キーに合わせたダイアトニック・コード(4和音)を付ける
では、上で示したKey=Cのメロディに、Cメジャーのダイアトニック・コード(4和音)を付けてみましょう。


ご覧の通り、すべてCメジャーのダイアトニック・コード(4和音)で構成しましたが、キーから外れた感じがせず、しっくりきていますね。
また、3和音と違って、切なさや複雑な感情が込められているように感じます。
次回は、一度ダイアトニックコード関連から離れ、実際のアレンジなどにも生かせるコードの応用方法を学んでいきましょう。
まずはメジャーキーによる曲作りを取り上げていきます。
そうすることで、マイナーのダイアトニック・コードがより理解しやすくなります。
よくある質問
Q1. 3和音のダイアトニック・コードと4和音はどう違いますか?
4和音は3和音にセブンス(7度の音)を加えたもので、コードの色彩がより豊かになります。
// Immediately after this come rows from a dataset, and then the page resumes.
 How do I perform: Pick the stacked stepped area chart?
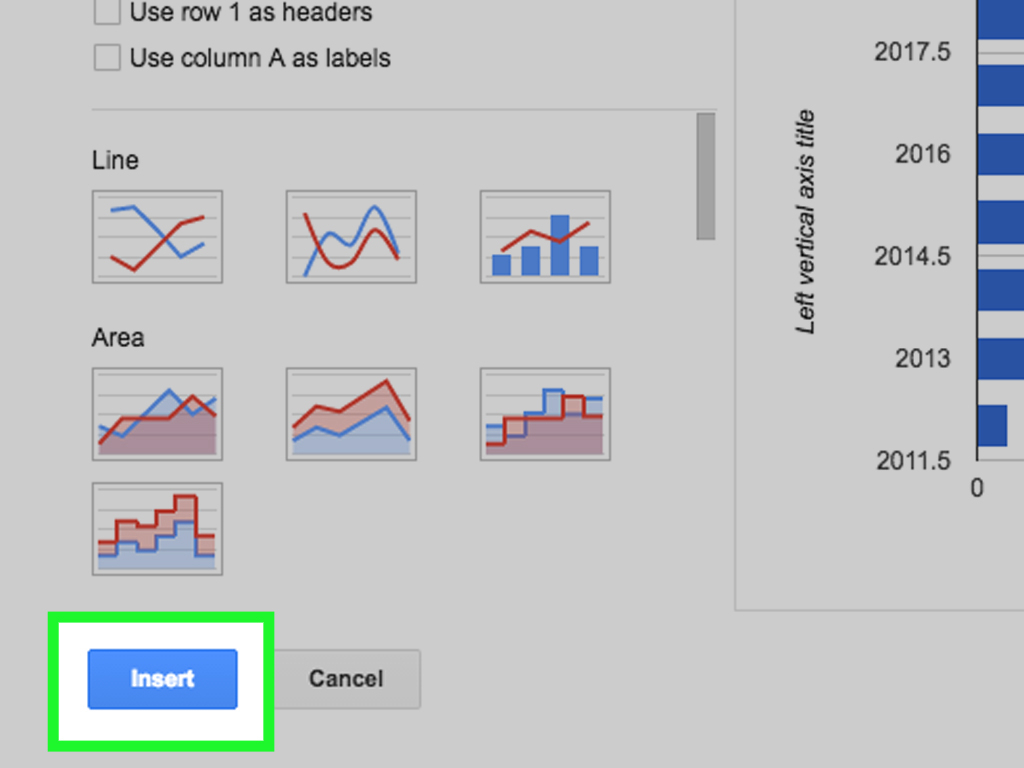point(157,529)
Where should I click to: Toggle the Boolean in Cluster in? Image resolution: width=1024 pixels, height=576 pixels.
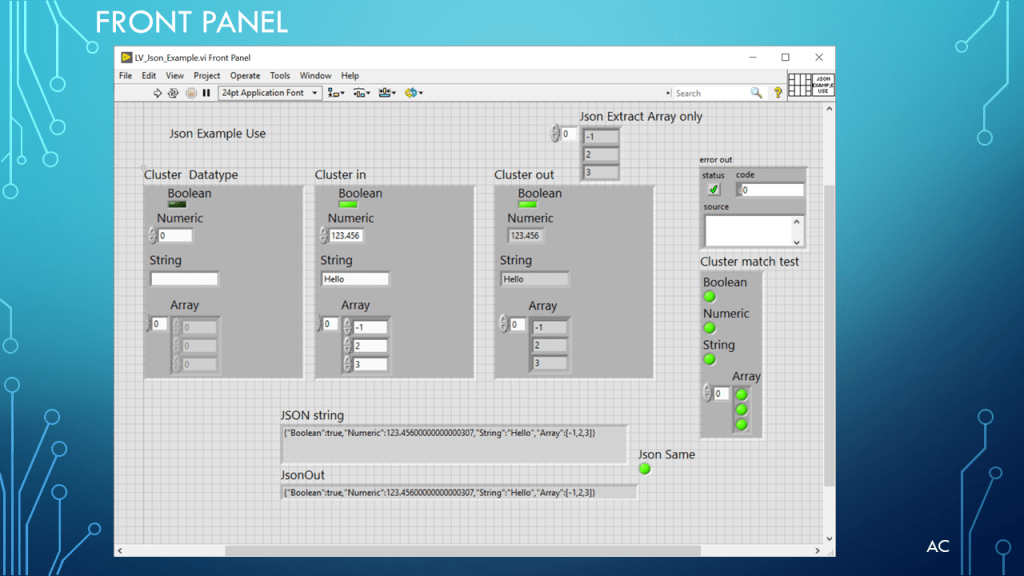(x=348, y=205)
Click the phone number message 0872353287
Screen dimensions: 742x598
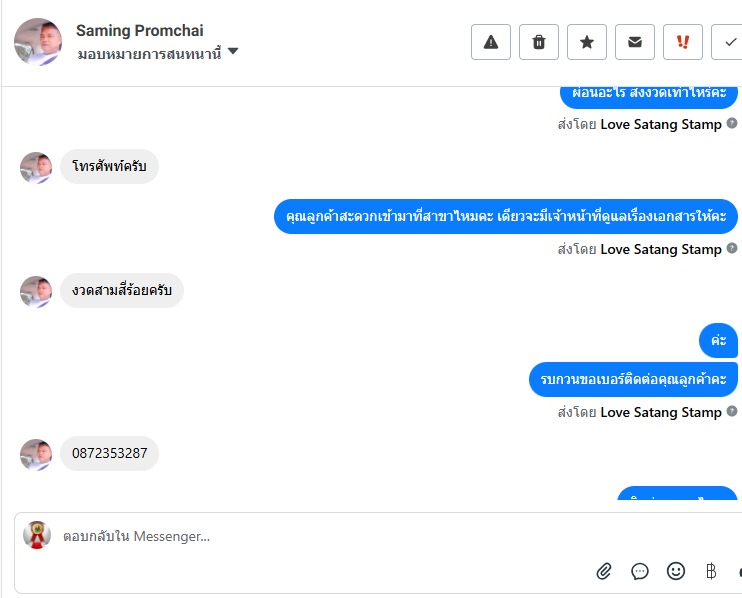tap(109, 453)
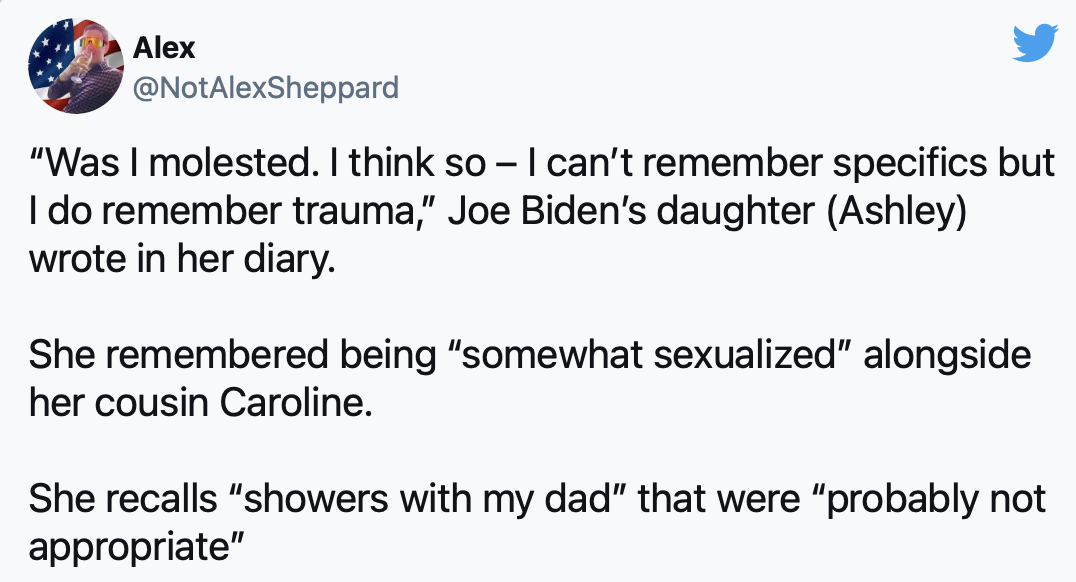This screenshot has width=1076, height=582.
Task: Click the quoted phrase "probably not appropriate"
Action: [x=537, y=522]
3和音と混ぜて使用することも可能で、4和音は特に切実さや複雑な感情表現に適しています。
Q2. すべてのメジャーキーで同じダイアトニック・コード構成が使えますか?
はい、使えます。メジャー・セブンス、マイナー・セブンスなどの並び順は、キーがCであろうとDであろうと変わらないため、スケールに対応させれば応用可能です。
Q3. Cメジャーの4和音ダイアトニック・コードの順番を教えてください。
C-M7、D-m7、E-m7、F-M7、G-7、A-m7、B-m7♭5という順になります。最低音をルートに統一することで、各コードの性質がより理解しやすくなります。
Q4. DAW上でこれらのコードを効率的に作るコツはありますか?
スケールを2オクターブ用意してコピーペーストすると効率的です。一つ飛ばしで音を積み重ねる作業が視覚的に分かりやすくなり、ミスを減らせます。